## Start Exercise materials

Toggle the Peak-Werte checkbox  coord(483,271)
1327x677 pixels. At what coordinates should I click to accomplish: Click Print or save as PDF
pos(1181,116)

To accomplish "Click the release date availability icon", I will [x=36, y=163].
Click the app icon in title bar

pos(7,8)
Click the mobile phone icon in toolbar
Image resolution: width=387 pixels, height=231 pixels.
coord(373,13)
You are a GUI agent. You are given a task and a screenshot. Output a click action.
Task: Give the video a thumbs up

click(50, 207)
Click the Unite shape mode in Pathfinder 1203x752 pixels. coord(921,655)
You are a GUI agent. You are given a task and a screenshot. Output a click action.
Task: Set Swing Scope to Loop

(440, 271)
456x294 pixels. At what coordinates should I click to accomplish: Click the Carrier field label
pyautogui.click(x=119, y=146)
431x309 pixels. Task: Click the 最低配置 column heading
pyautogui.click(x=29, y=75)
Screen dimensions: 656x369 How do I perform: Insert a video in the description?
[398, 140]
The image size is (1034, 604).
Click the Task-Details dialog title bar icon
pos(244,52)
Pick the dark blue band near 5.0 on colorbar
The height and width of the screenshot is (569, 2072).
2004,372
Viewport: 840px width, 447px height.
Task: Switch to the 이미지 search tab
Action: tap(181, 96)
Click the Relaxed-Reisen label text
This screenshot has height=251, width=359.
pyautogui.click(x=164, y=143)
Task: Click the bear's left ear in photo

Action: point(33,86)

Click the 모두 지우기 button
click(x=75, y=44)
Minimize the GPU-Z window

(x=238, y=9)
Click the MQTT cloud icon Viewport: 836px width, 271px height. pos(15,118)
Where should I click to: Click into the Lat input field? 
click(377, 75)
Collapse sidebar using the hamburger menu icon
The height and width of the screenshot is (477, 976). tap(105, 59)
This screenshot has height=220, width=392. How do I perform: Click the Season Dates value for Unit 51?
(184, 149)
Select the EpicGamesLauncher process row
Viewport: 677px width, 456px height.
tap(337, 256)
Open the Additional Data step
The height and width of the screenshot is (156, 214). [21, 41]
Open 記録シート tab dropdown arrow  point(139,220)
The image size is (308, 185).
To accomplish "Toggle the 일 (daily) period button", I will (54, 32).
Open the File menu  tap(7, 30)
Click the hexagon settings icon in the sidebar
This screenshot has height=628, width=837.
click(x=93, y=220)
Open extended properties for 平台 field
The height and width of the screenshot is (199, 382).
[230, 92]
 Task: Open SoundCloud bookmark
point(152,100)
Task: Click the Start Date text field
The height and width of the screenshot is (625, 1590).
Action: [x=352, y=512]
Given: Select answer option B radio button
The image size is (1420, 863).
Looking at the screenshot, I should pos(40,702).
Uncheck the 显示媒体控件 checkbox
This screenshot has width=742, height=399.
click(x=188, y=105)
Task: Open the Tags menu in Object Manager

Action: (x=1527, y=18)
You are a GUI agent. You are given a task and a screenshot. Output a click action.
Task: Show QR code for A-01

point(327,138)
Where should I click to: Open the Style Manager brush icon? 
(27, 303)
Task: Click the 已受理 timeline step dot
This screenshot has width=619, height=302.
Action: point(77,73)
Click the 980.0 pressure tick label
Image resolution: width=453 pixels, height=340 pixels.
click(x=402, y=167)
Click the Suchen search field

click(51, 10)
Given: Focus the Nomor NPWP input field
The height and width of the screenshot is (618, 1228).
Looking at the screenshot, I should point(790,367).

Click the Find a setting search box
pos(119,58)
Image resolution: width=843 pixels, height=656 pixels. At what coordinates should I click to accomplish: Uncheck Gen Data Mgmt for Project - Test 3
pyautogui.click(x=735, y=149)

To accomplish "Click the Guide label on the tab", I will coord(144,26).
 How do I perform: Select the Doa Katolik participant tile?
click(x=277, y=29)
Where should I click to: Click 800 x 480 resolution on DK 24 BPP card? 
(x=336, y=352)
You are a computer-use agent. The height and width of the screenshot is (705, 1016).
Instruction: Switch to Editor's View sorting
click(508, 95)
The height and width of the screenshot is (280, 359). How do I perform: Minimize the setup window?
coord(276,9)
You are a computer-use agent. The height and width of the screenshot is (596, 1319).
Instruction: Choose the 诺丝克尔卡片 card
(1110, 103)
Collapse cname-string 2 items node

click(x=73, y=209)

## End Exercise materials

Task requirements
Copy the stretch of the material above from the line containing "The image size is (308, 185)." through the line containing "(x=336, y=352)", reproducing those lines unchanged.

Response to this exercise
The image size is (308, 185).
To accomplish "Toggle the 일 (daily) period button", I will (54, 32).
Open the File menu  tap(7, 30)
Click the hexagon settings icon in the sidebar
This screenshot has height=628, width=837.
click(x=93, y=220)
Open extended properties for 平台 field
The height and width of the screenshot is (199, 382).
[230, 92]
 Task: Open SoundCloud bookmark
point(152,100)
Task: Click the Start Date text field
The height and width of the screenshot is (625, 1590).
Action: [x=352, y=512]
Given: Select answer option B radio button
The image size is (1420, 863).
Looking at the screenshot, I should pos(40,702).
Uncheck the 显示媒体控件 checkbox
This screenshot has width=742, height=399.
click(x=188, y=105)
Task: Open the Tags menu in Object Manager

Action: (x=1527, y=18)
You are a GUI agent. You are given a task and a screenshot. Output a click action.
Task: Show QR code for A-01

point(327,138)
Where should I click to: Open the Style Manager brush icon? 
(27, 303)
Task: Click the 已受理 timeline step dot
This screenshot has width=619, height=302.
Action: point(77,73)
Click the 980.0 pressure tick label
Image resolution: width=453 pixels, height=340 pixels.
click(x=402, y=167)
Click the Suchen search field

click(51, 10)
Given: Focus the Nomor NPWP input field
The height and width of the screenshot is (618, 1228).
Looking at the screenshot, I should point(790,367).

Click the Find a setting search box
pos(119,58)
Image resolution: width=843 pixels, height=656 pixels. At what coordinates should I click to accomplish: Uncheck Gen Data Mgmt for Project - Test 3
pyautogui.click(x=735, y=149)

To accomplish "Click the Guide label on the tab", I will coord(144,26).
 How do I perform: Select the Doa Katolik participant tile?
click(x=277, y=29)
Where should I click to: Click 800 x 480 resolution on DK 24 BPP card? 
(x=336, y=352)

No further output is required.